The X-ray detectors comprised in a detector array of CT system are generally packaged in a plurality of modules, hereinafter referred to as CT detector-modules, each of which comprises a plurality of X-ray detectors. Most modern CT systems are multi-slice CT systems designed to simultaneously image a plurality of slices of a patient. The X-ray detectors in each CT detector-module of a multi-slice scanner are arranged in a rectangular matrix of rows and columns. The X-ray detector matrices of any two CT detector-modules in a CT system are substantially identical and comprise a same number of rows of detectors and a same number of columns of detectors. The modules are positioned one adjacent to and contiguous with the other in a closely packed array with their rows of detectors aligned end to end so that the X-ray detectors form a plurality of long parallel rows of X-ray detectors.

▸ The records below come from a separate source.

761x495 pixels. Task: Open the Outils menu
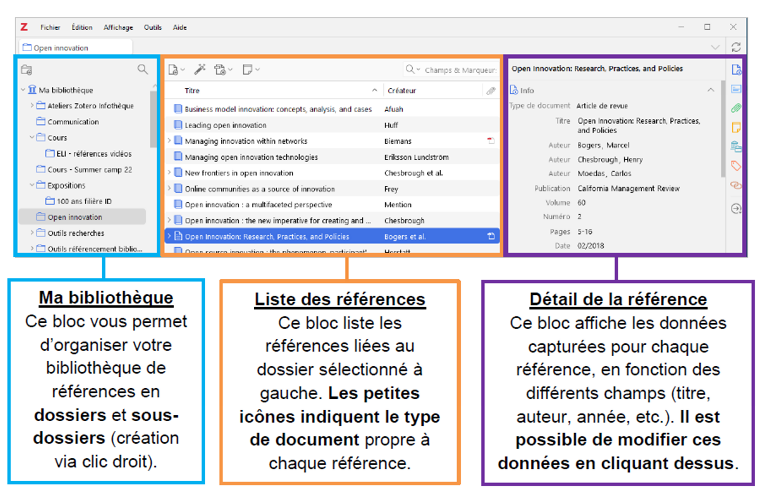click(151, 27)
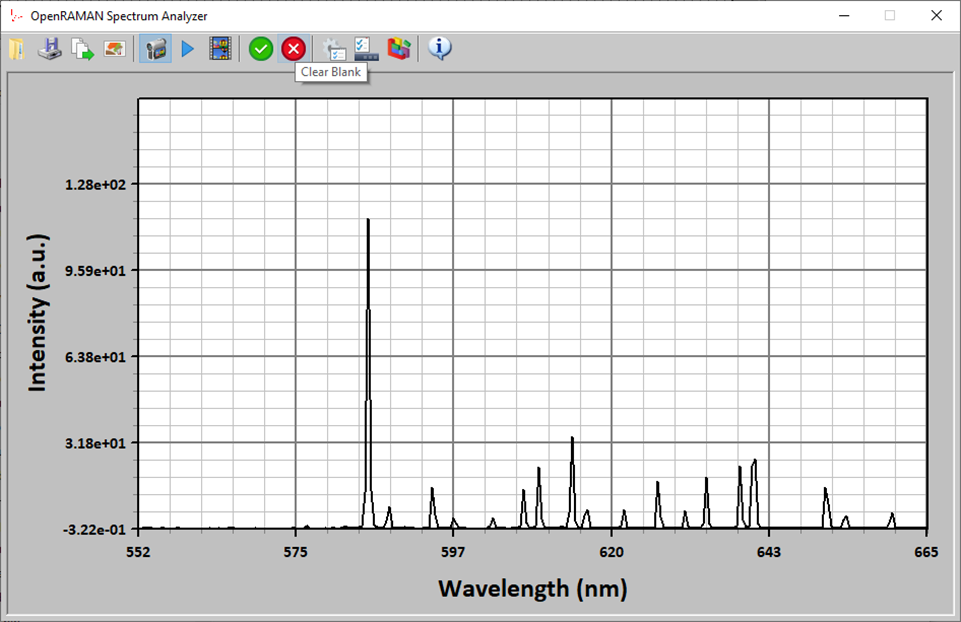This screenshot has height=622, width=961.
Task: Toggle the camera icon button
Action: tap(154, 49)
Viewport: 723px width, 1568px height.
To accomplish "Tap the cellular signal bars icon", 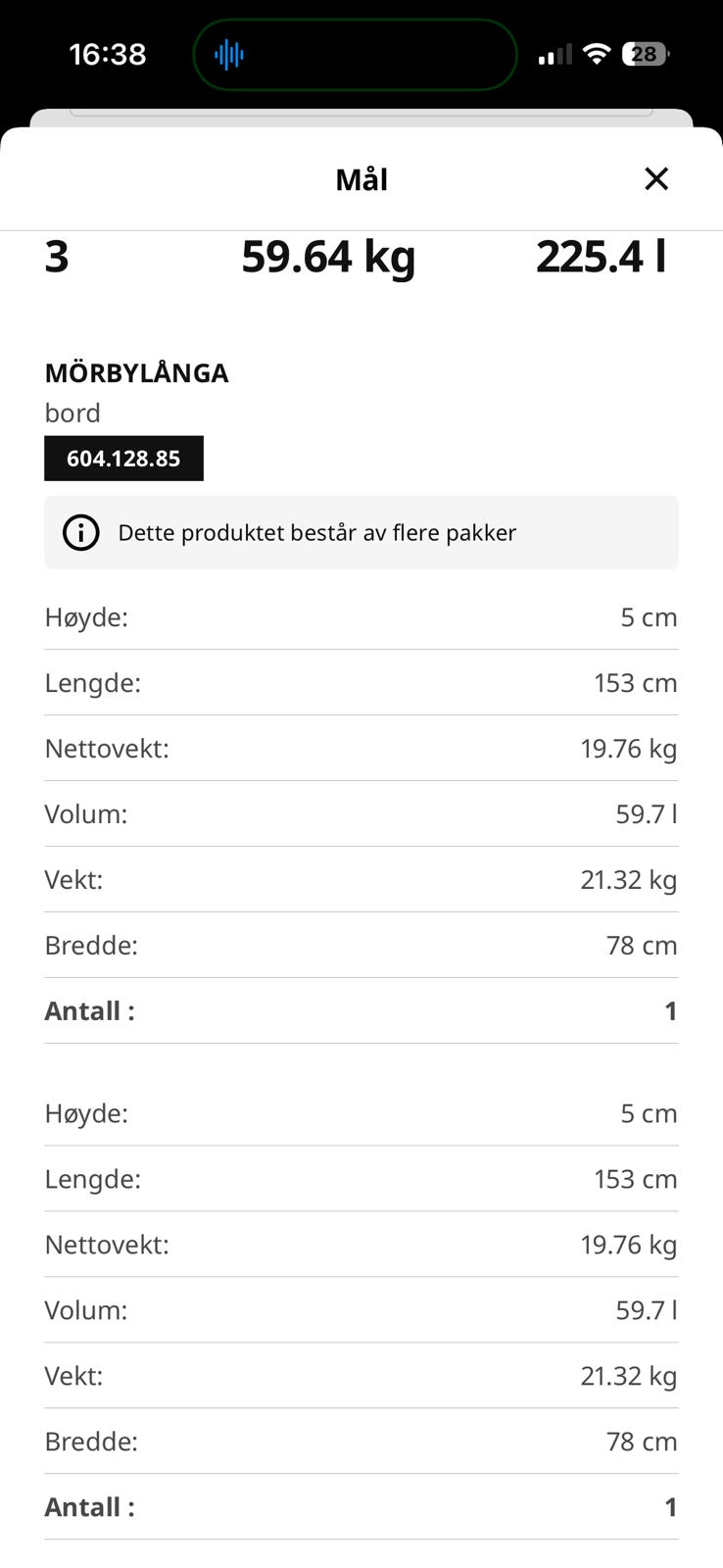I will [554, 55].
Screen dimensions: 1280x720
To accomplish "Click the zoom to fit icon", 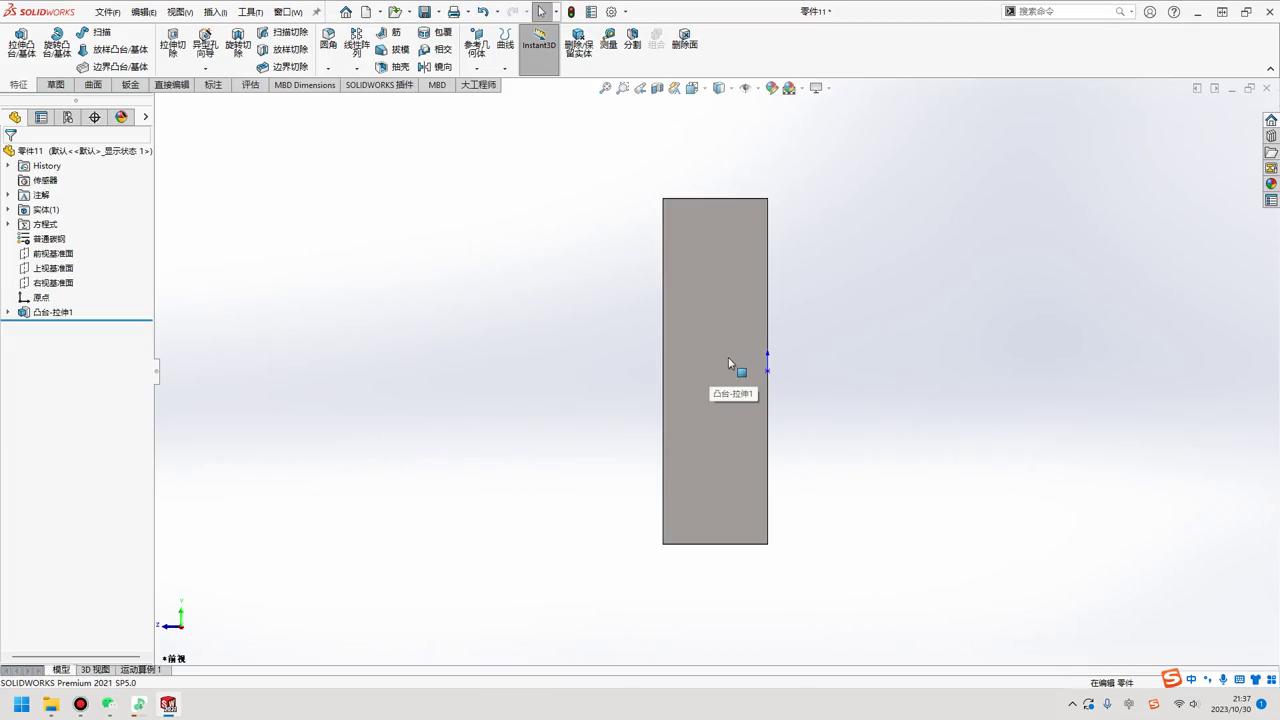I will tap(604, 88).
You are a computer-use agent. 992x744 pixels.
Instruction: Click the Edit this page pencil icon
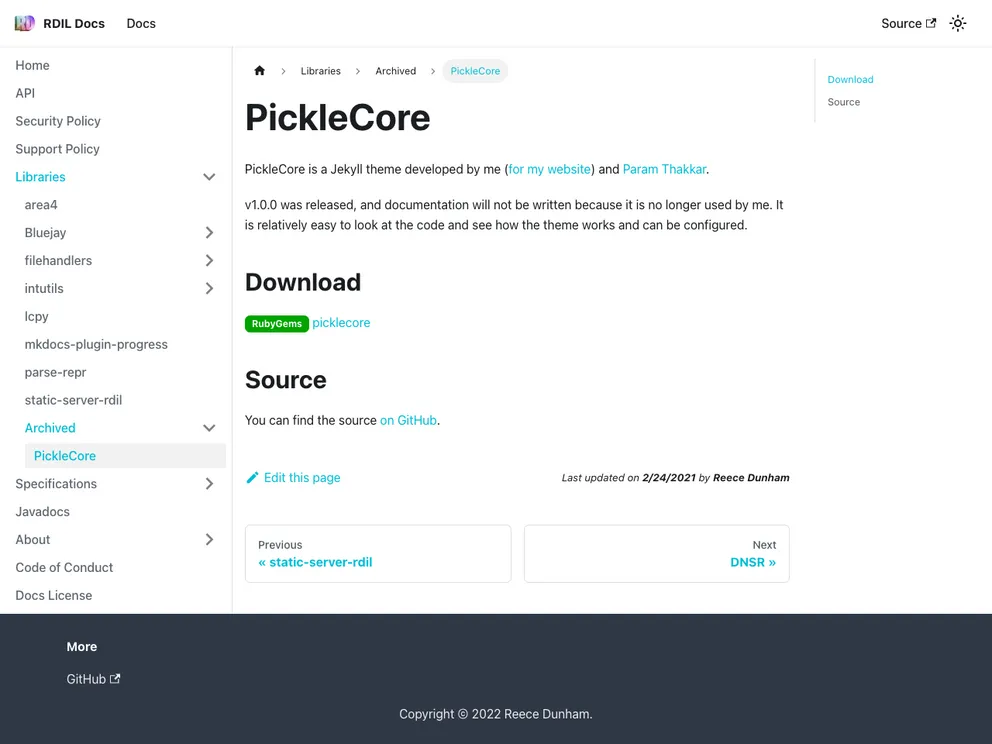coord(253,478)
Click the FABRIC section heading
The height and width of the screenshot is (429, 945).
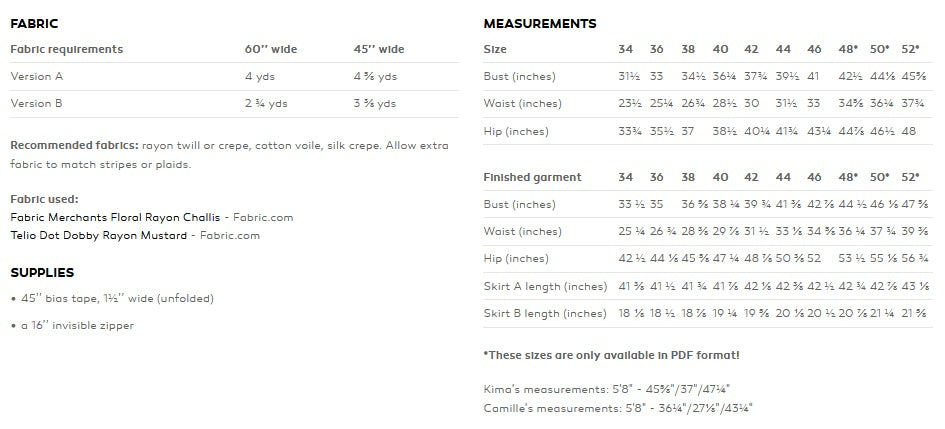pos(34,24)
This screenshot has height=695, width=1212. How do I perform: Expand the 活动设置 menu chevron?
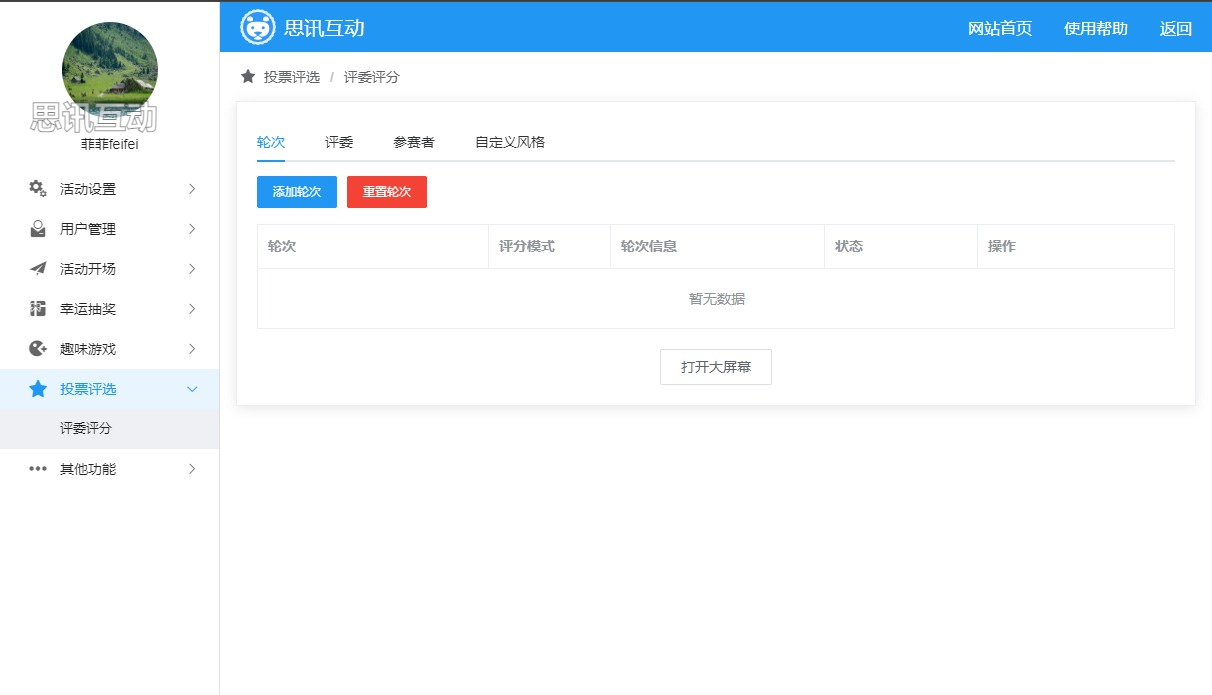(x=193, y=189)
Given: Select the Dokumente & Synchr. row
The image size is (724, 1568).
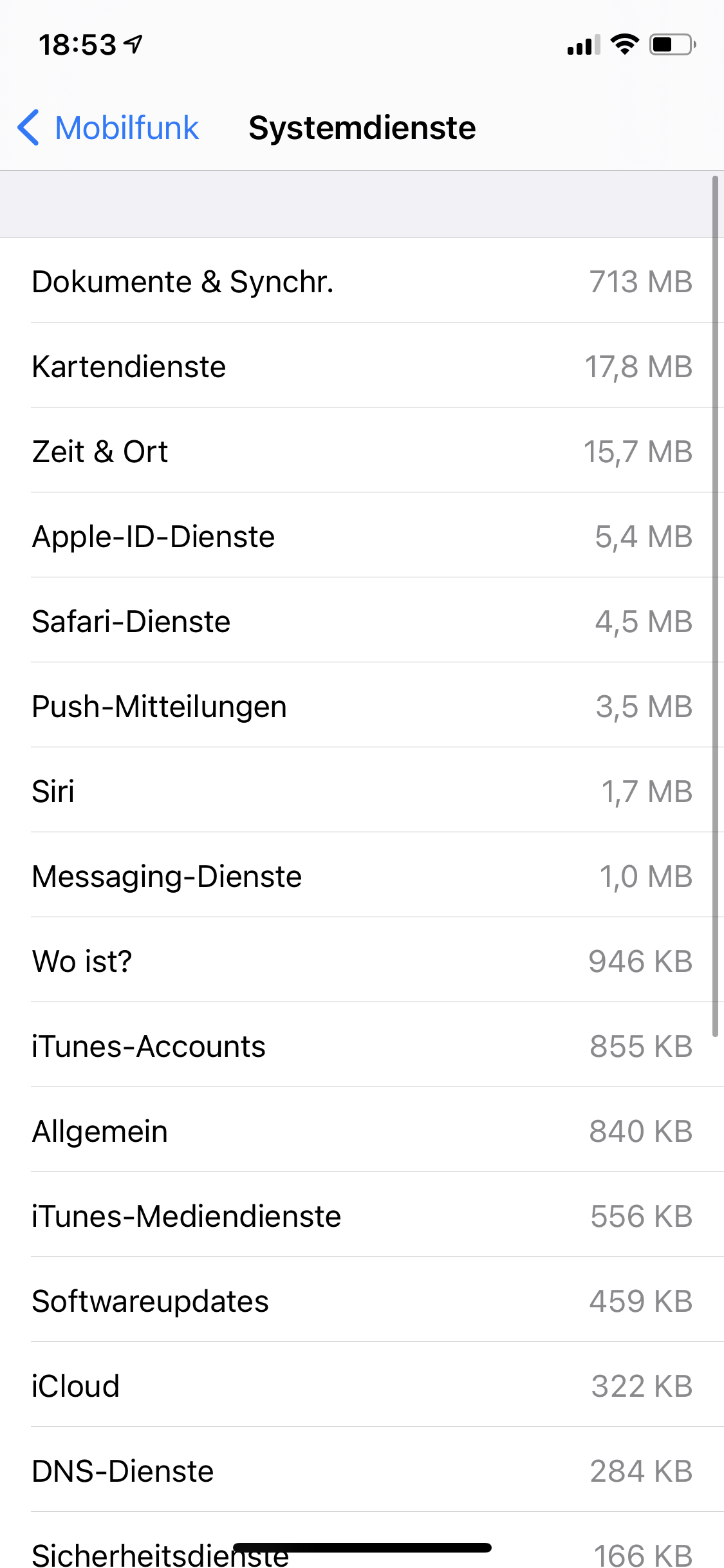Looking at the screenshot, I should tap(362, 281).
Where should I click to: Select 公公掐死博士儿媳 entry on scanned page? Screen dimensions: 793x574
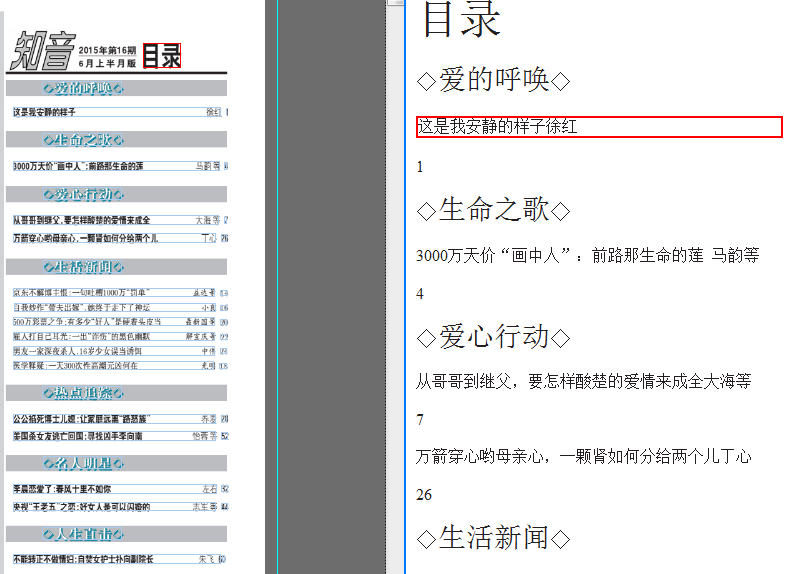pyautogui.click(x=78, y=418)
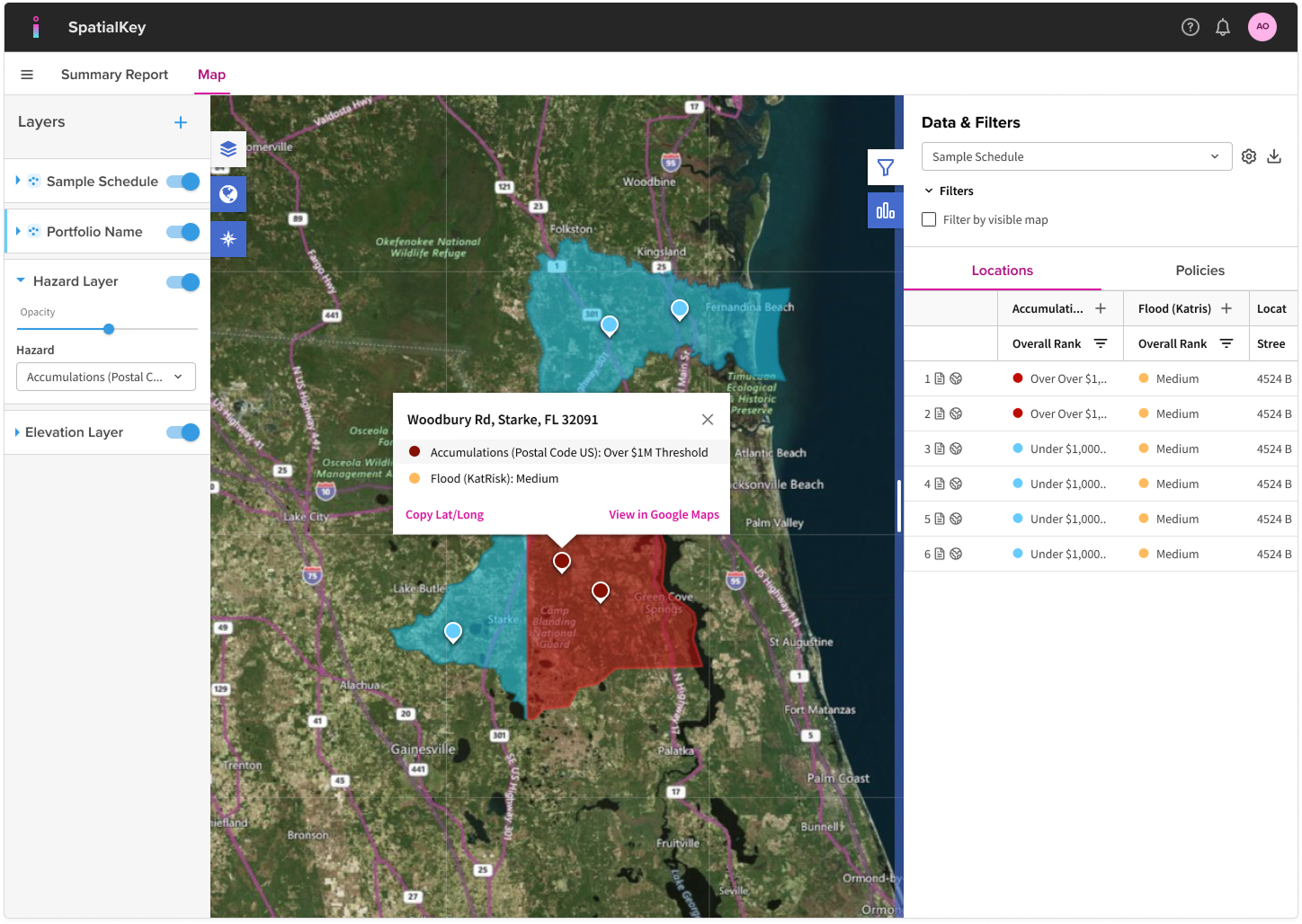Open the Hazard accumulations dropdown
The width and height of the screenshot is (1302, 924).
click(x=106, y=378)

A multi-slice X-ray CT system is usually named or featured by the maximum number of slices that it can simultaneously image, for example, an 8-slice CT system means that it can simultaneously image at most 8 slices; a 16-slice CT system can simultaneously image at most 16 slices.
The X-ray detectors in each long row of detectors lie on an arc of a circle having its center located at a focal point of the CT system's X-ray source, and the design of these detectors is specifically determined by the radius of the circle, which is hereinafter referred to as focusing distance. The design of X-ray detectors placed on the arc of one focusing distance of one CT system cannot therefore be used on another CT system of a different focusing distance.
X-ray detectors typically include a collimator having a plurality of anti-scatter plates for collimating x-ray beams received at the detector, a scintillator for converting x-rays to light energy adjacent the collimator, and photodiodes for receiving the light energy from the adjacent scintillator and producing electric charges therefrom. The anti-scatter plates of a collimator are aligned and bounded with the elements of the scintillator arrays to very tight and exact tolerances. This alignment and bounding of the plurality of elements of the scintillator array and the anti-scatter plates of the collimator can be a time consuming and a labor intensive process.
Electronic components for processing analog signals from the X-ray detectors in a CT detector-module are usually located at positions removed from the detector module. Each detector in a detector module is connected to the module's electronic processing components via a cable over which analog signals from the detector are transmitted to the processing electronics. Because the electric charges produced by the photodiodes are extremely small, the cables carrying these small charges are very susceptible to interferences, resulting in artifacts in reconstructed CT images; the longer the cables are, the more interferences they are exposed to.